Requirement:
Once you find the line below that has "You are a GUI", output it and every line after it exactly, stopping after the line that has "Given: Click the share stream icon", with no pictures.
Data for this task START
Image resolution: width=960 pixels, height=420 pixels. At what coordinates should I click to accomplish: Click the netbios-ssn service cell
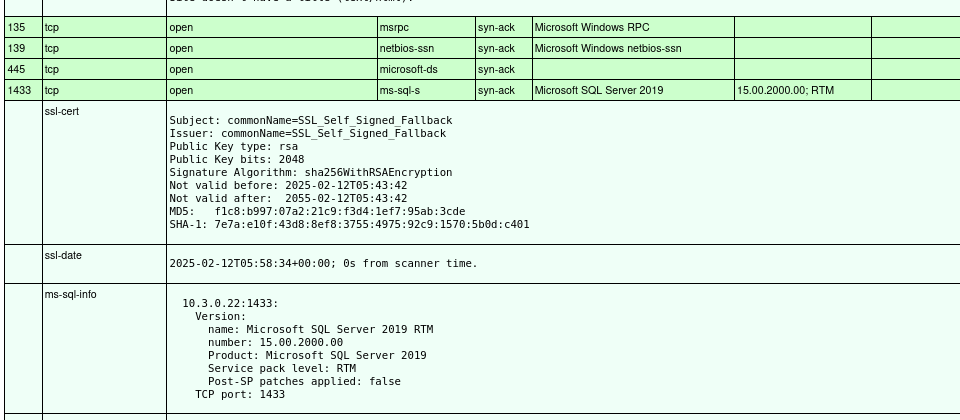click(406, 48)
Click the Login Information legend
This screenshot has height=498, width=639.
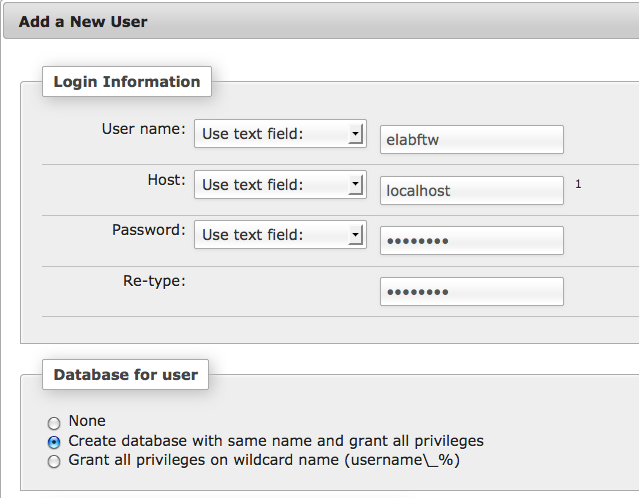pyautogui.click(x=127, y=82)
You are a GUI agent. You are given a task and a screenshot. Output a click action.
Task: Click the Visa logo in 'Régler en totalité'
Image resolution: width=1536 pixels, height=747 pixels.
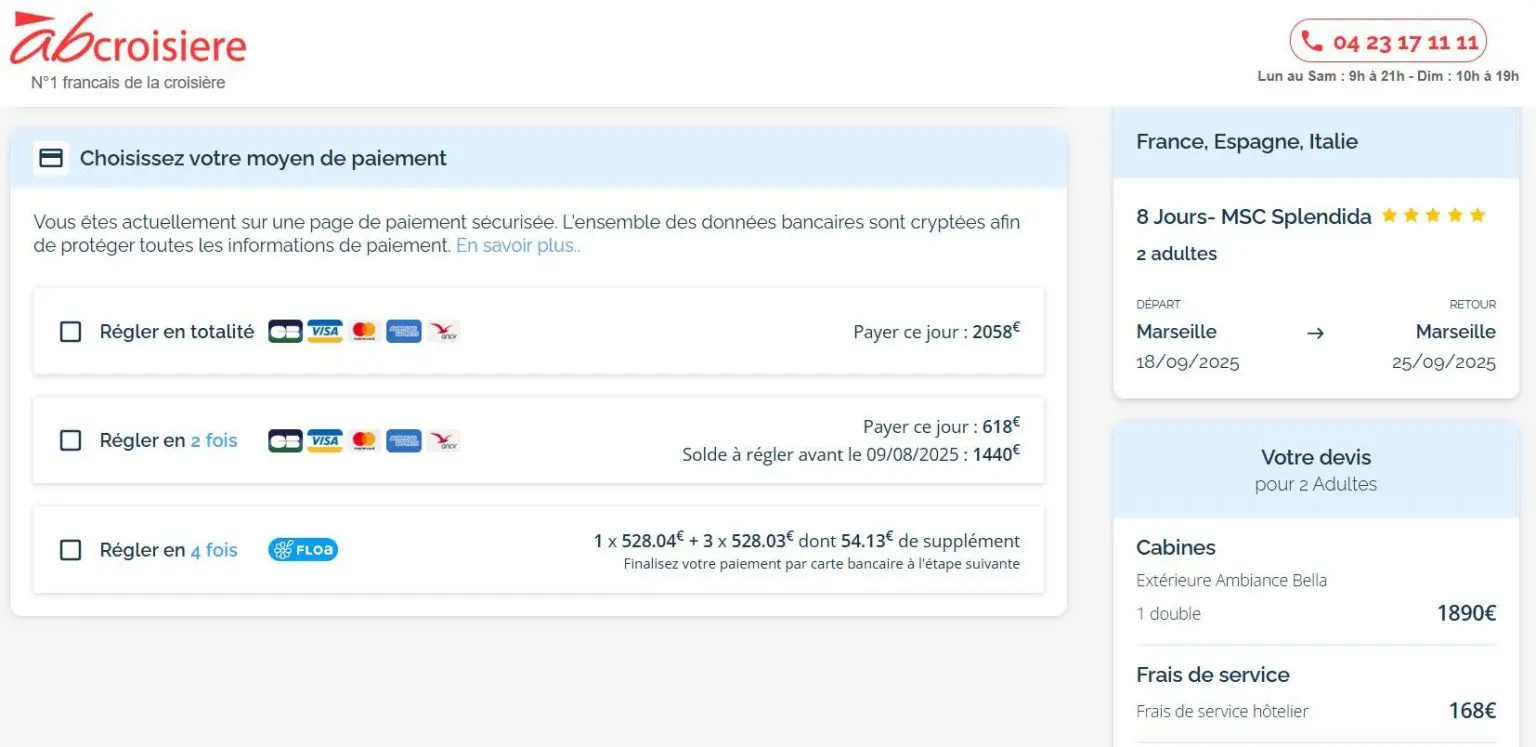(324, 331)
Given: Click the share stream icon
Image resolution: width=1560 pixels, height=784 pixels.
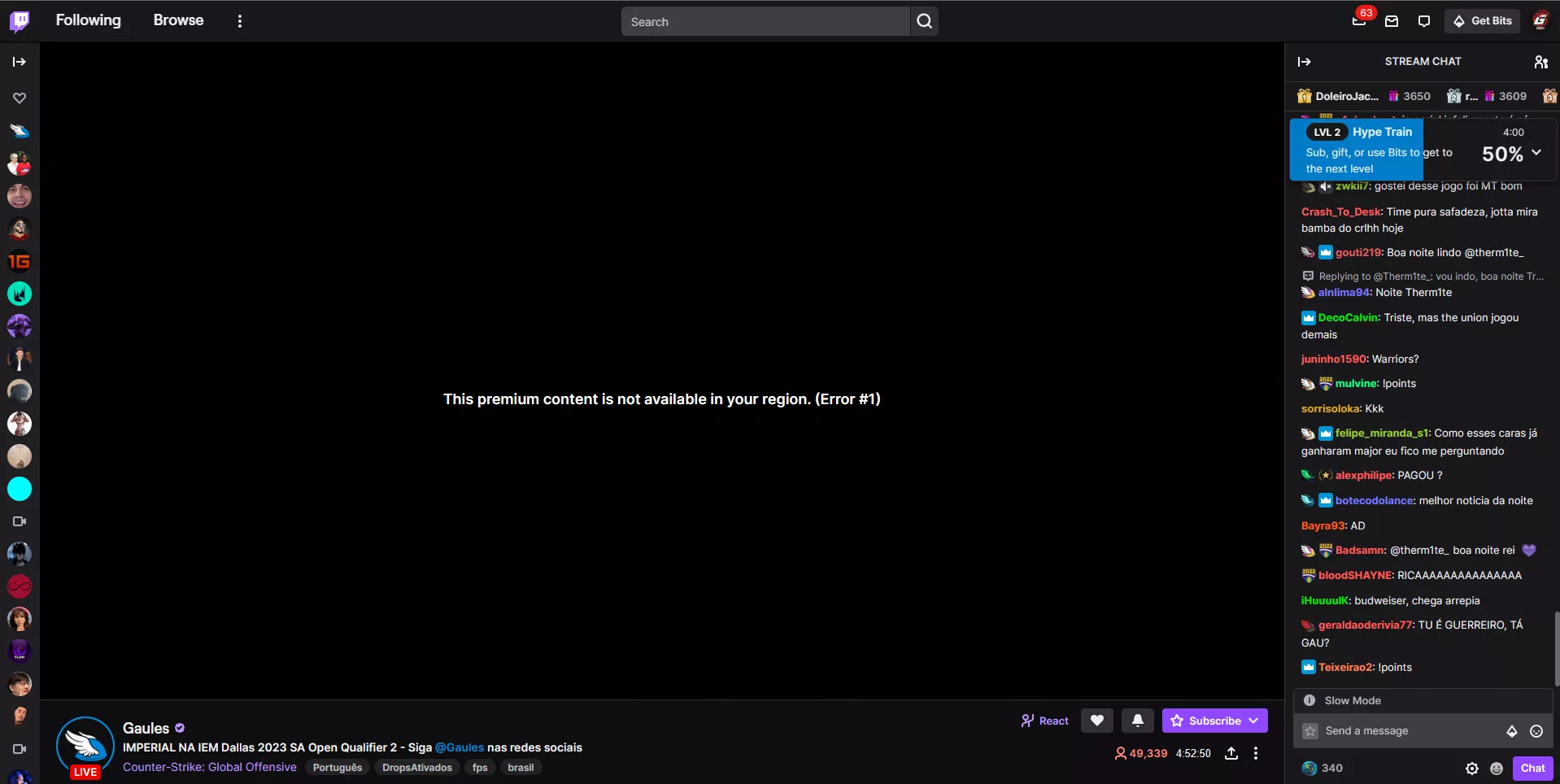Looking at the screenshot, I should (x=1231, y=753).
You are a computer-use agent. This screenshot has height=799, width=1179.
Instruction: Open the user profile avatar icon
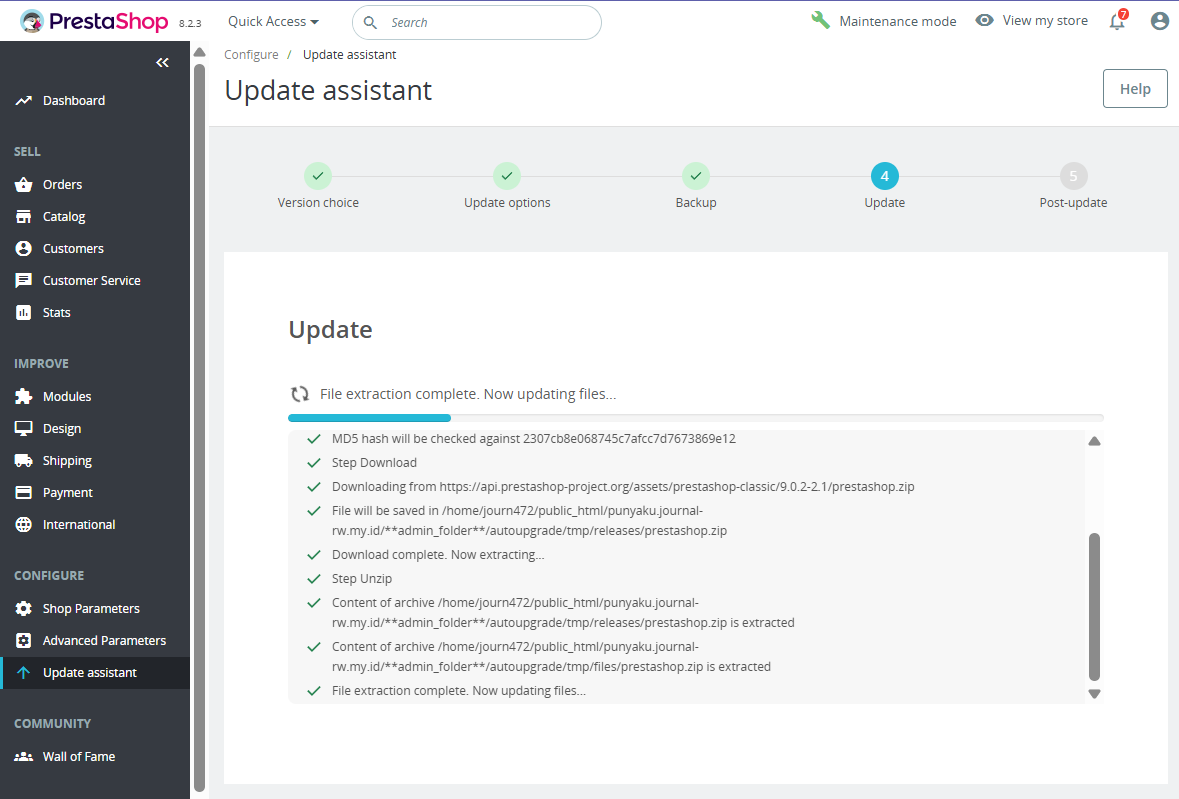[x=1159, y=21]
Data for this task END
The completed task:
You are a GUI agent. You are given a task and a screenshot. Output a click action.
Task: Click the Visa logo in 'Régler en totalité'
Image resolution: width=1536 pixels, height=747 pixels.
(324, 331)
Given: Click the share stream icon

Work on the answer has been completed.